With no qualifier to play today, Tuesday becomes the exact same as Monday: We eat breakfast, return to the room for movies, reading, and writing. When the breakfast has settled, we hit the gym — core, front squats, stretch — grab lunch, and head to practice.

Because we found out so late that we were in the main draw, there is only one team left who doesn’t yet have training set up: Qatari’s Assam Mahmoud and Benlouaer Ziad. They’re indoor guys and don’t play much beach, but they’re huge, 6-foot-6 each, and it’ll be good to get some touches. They have little interest in getting focused reps.

“Play a set?” they ask.

Sure.

We play three sets and win two. We’re still off. Adam’s feeling rusty from his 16-day hiatus, and I haven’t yet settled in. Everything — the movements in the deep sand, finding Adam’s set, him finding mine — is just not quite right. We’re close, but we still make dumb mistakes. We have little rhythm.

As we drive back to the Ezdan Hotel, I notice how easy it is to forget that we’re in a foreign country. The signs have English markings as well as Arabic. The roads are in fantastic shape. The buildings are tall and bright. The drivers are bad.

“Sorry boys,” Benlouaer says, “this is how we do it in Doha.”

We all laugh, and it’s only further convinced me that every citizen of every city in the world will claim to have both the worst traffic and the worst drivers.

But Doha is a marvel, truly. It seems as if the city popped up overnight, and in a way, it sort of has. Benlouaer, a native Tunisian, has been living here since he was 9. In 2000, he explains, Qatar wanted to put itself on the map. The easiest, most expedient ways of doing this, he says, are to erect a booming city, and compile elite sports teams, both to host sporting events — such as the upcoming 2022 World Cup — and to compete well elsewhere. It explains why all the buildings are modern, none of them fitting the cookie cutter mold you’ll see in the cities that arose in the early days in the States, like New York, Boston, Philadelphia, and Baltimore. Every building has its own flair and style; one has a honeycomb design, another resembles the Space Needle; another has a palace-like look to it before rising high into the sky, blue glass towering out of clay

To assemble elite sports teams, Qatar began recruiting athletes from other countries, like Dalhausser and Lucena. Many of these athletes are from nearby Africa. It’s how Cherif and Ahmed came to represent Qatar, and why only two of the eight Qatari athletes in this tournament are native Qataris and hold Qatari citizenship.
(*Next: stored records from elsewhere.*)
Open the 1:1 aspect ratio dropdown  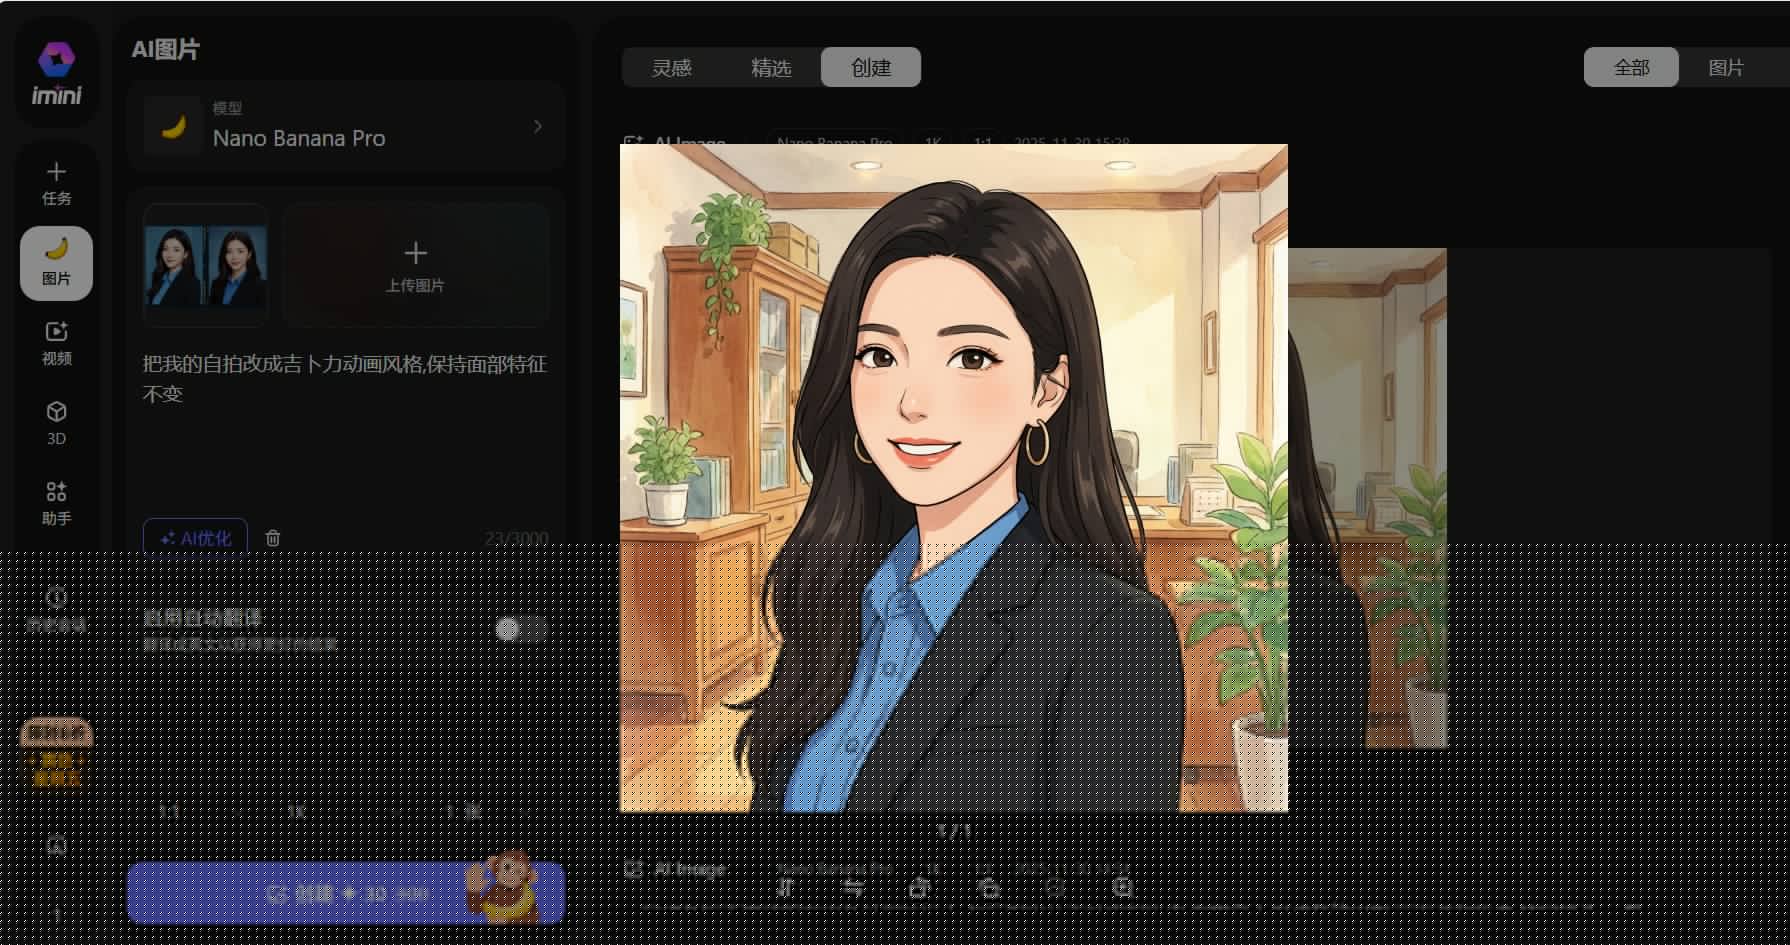coord(170,811)
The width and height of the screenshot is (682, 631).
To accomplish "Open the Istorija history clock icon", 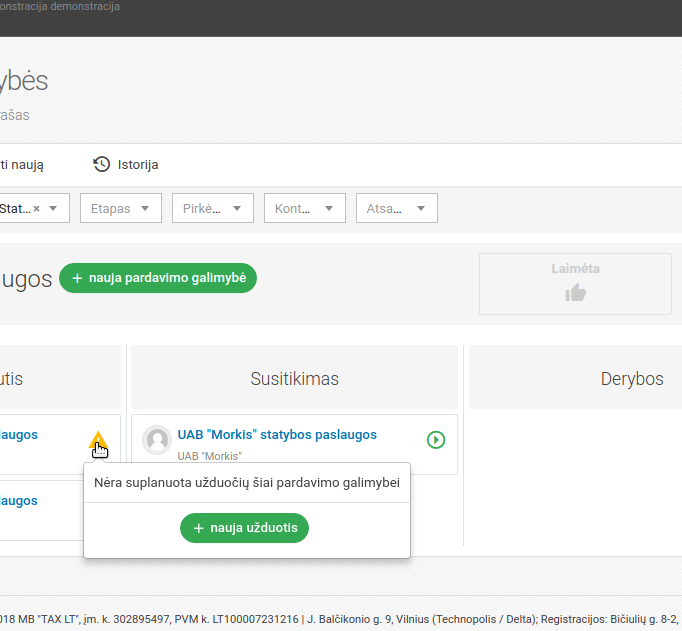I will [x=101, y=165].
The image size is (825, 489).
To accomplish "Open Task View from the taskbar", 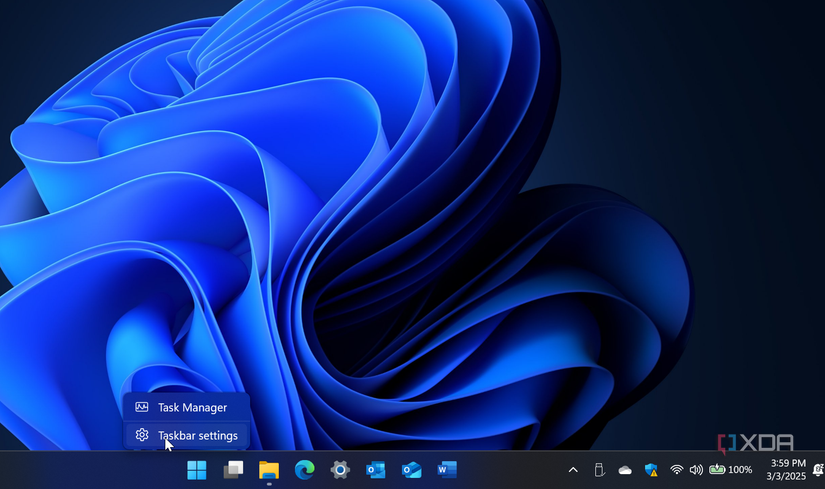I will (233, 470).
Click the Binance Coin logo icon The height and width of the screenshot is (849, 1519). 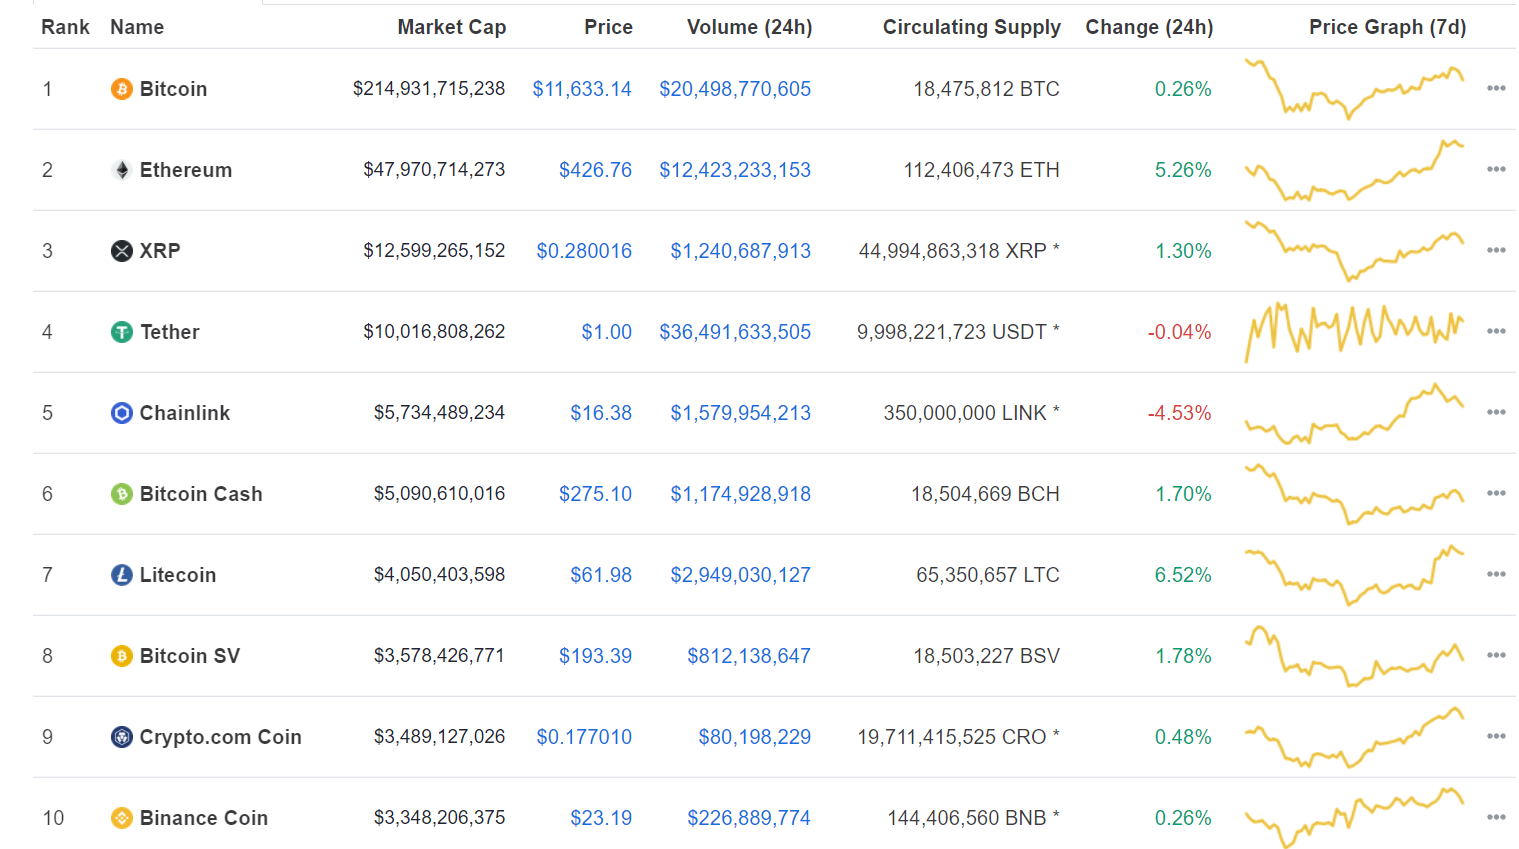point(121,818)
It is almost impossible to become a Qatari citizen. Josh Lichty, a Canadian player who will lose in the qualifier with Hettermann, recently had a child here in Doha. He laughed when I asked if his child had dual citizenship.
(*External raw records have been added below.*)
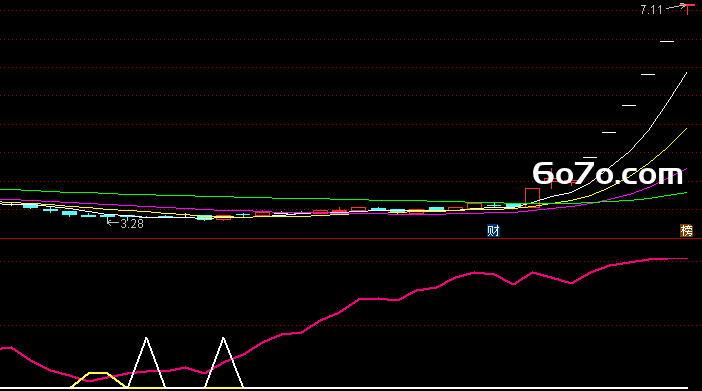Click the red divider between chart panes
702x391 pixels.
click(x=351, y=239)
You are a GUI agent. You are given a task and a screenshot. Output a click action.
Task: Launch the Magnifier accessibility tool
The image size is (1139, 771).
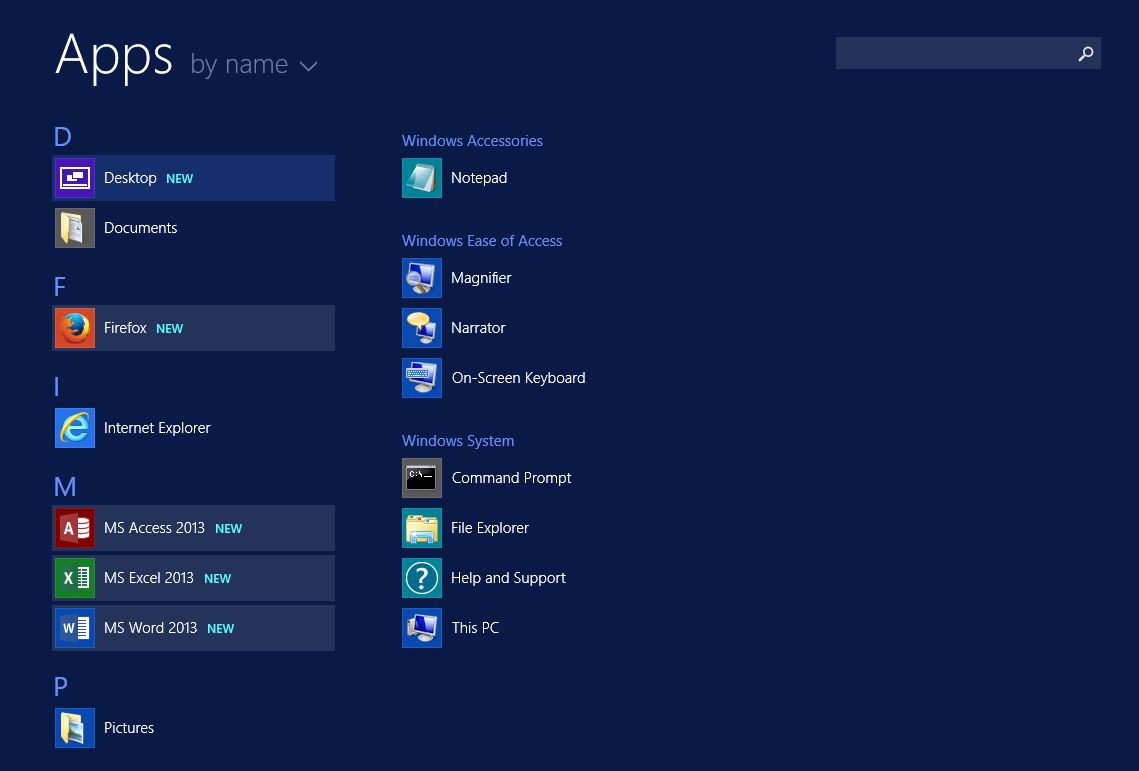[422, 278]
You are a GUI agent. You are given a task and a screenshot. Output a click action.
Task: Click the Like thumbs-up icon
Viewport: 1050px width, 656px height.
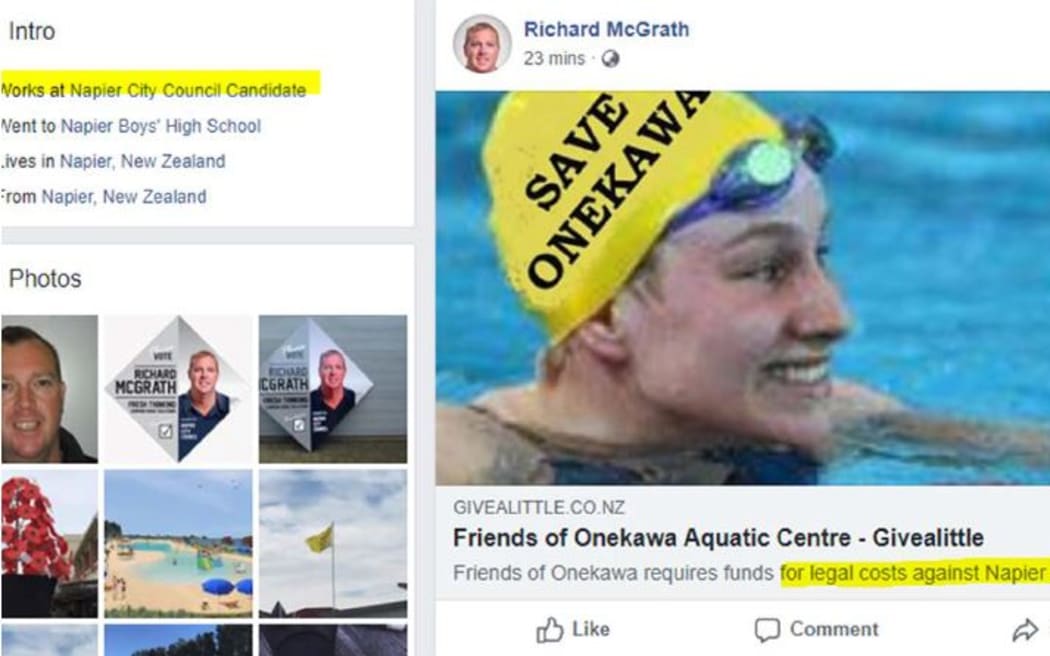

“Oh, no,” he said. “They take that serious.”

There are 2.6 million people living in Qatar, yet only 313,000 are actual citizens of the country; 88 percent of the population are foreigners, mostly Indian. The few Qatari citizens are showered with fairly lavish benefits: They do not pay taxes, are given plots of land and live off a relatively posh universal basic income. The tax burden falls on foreigners either visiting as tourists or living here as migrant workers.
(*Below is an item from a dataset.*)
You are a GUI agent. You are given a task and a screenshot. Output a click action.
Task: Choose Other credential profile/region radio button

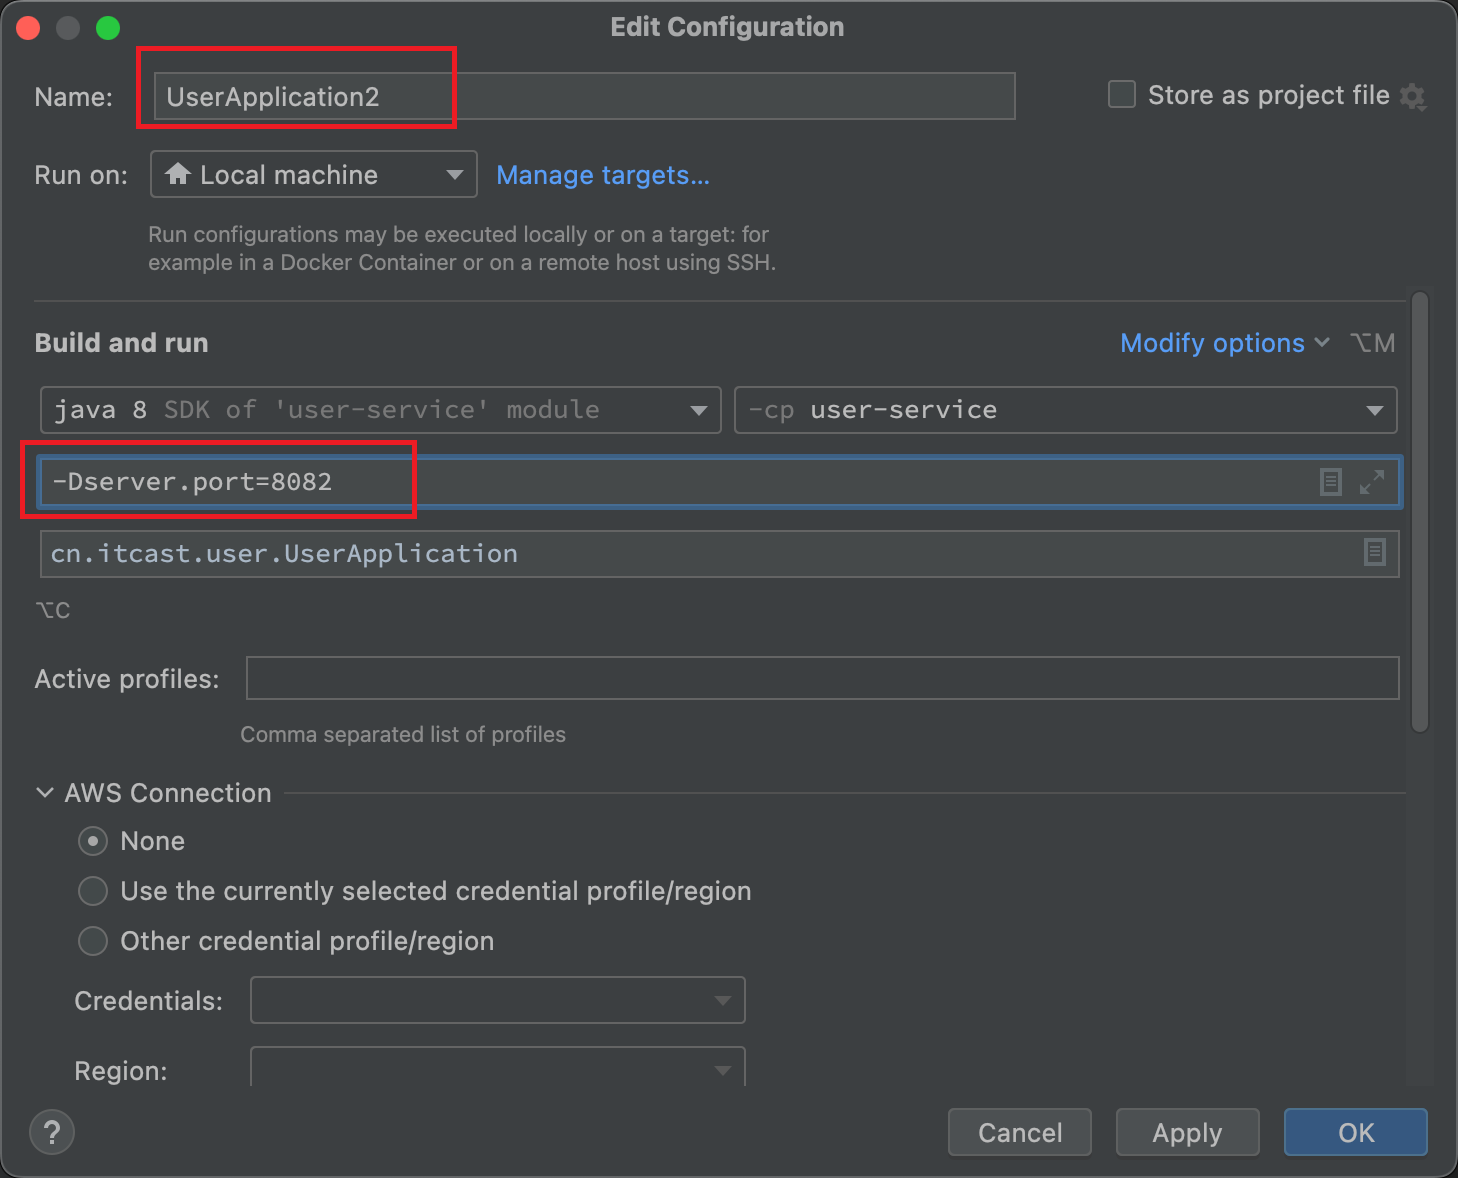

With foreigners picking up the tax burden, and the country sitting on a gas and petroleum pot of gold that accounts for more than 70 percent of the government’s revenue, the city is now comparable to Dubai in terms of extravagance and wealth.

If there’s a place that can comfortably house and support of bubble of elite athletes, a city that will meet every COVID demand to host an Olympic sporting event, Doha, Qatar is high on that list.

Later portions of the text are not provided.